He took control in March 2015, a season where Rangers failed dismally in their attempt to get out of the Championship and into the Premiership, a dour season that ended with Motherwell beating them 6-1 on aggregate in a play-off.
Rangers went through the managers, from McCoist to the caretaker Kenny McDowall to another caretaker Stuart McCall to Mark Warburton to the caretaker Graham Murty to Pedro Caixinha to the caretaker Murty to the caretaker Jimmy Nicholl. They finished third on their return to the Premiership, 39 points behind Celtic and lost 5-1 to Brendan Rodgers' side on two occasions.
They finished third again the season after, when the ultimately doomed Caixinha was in charge. They lost 4-0 and 5-0 to Celtic. Money was flying out of the door - Niko Kranjcar, Joey Barton, Clint Hill, Philippe Senderos, Carlos Pena, Fabio Cardoso, Eduardo Herrera, Dalcio.
When Rangers announced that Gerrard was their new manager some thought that the board had made another mistake. A great football man, no doubt. But being a manager is different. Especially if you haven't managed a club before. Especially if you haven't managed a big club. Especially one in Glasgow that is on its knees and up against the brilliance of Rodgers and his driven team.

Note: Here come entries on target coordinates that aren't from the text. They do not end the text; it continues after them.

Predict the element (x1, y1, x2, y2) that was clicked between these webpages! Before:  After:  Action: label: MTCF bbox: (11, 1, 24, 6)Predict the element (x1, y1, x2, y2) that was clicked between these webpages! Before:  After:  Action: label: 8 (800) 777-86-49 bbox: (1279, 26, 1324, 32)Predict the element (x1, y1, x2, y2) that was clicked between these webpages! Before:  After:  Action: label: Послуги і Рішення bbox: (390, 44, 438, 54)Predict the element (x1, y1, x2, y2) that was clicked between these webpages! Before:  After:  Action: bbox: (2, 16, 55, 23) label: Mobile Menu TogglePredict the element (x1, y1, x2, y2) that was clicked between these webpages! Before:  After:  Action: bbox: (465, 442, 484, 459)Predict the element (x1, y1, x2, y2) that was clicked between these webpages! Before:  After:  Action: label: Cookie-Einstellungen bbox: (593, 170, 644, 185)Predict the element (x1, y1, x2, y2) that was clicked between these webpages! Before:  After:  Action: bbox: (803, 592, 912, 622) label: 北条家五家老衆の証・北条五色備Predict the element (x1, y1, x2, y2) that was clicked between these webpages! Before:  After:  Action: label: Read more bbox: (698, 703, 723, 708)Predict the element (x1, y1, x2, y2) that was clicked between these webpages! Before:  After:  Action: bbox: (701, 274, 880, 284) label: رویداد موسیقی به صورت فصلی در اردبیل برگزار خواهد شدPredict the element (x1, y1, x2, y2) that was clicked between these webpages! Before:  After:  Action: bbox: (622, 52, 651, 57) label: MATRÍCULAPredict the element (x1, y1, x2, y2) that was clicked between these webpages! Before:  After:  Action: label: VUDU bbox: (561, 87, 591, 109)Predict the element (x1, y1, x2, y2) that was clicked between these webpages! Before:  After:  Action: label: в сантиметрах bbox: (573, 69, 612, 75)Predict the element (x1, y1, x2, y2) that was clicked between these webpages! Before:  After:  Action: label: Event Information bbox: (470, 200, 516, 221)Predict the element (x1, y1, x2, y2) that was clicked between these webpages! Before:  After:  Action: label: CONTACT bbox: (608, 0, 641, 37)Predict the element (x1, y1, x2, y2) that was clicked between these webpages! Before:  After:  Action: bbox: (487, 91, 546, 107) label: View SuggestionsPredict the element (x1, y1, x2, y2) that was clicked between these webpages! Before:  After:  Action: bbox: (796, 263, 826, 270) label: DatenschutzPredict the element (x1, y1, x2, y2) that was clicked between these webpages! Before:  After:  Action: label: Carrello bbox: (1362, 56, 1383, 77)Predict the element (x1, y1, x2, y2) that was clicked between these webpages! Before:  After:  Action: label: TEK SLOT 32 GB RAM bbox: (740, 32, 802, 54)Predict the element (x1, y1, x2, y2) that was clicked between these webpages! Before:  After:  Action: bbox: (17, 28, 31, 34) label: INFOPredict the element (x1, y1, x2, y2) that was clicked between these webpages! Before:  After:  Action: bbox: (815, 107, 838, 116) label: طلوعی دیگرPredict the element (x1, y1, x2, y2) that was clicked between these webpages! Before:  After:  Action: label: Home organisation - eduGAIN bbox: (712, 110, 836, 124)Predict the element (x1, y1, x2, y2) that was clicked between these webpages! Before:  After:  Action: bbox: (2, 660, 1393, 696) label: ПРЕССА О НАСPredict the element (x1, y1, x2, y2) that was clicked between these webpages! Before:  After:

They endured more pain, but they had purpose now. As a club they started to make good decisions when Gerrard took over. Recruitment was sharper. The back room became a serious operation.
Gerrard had to work on the mentality of his players but he carried himself in a way that told you that he'd get there in the end. He focused on the job and not the circus around the job. He made players better, he inched them forward. Not far enough in 2018-2019 or 2019-2020, but he's done it now. A title secured in a thunderously impressive way - and the conclusion of the Banter Years.
The club's journey began with a Challenge Cup tie at Brechin on 29 July, 2012. They scraped it 2-1 after extra time. From there to here has been the dizziest ride, the power and glory in the here and now only heightened by the industrial scale pandemonium that went before. Gerrard, the rookie manager, is now the great redeemer.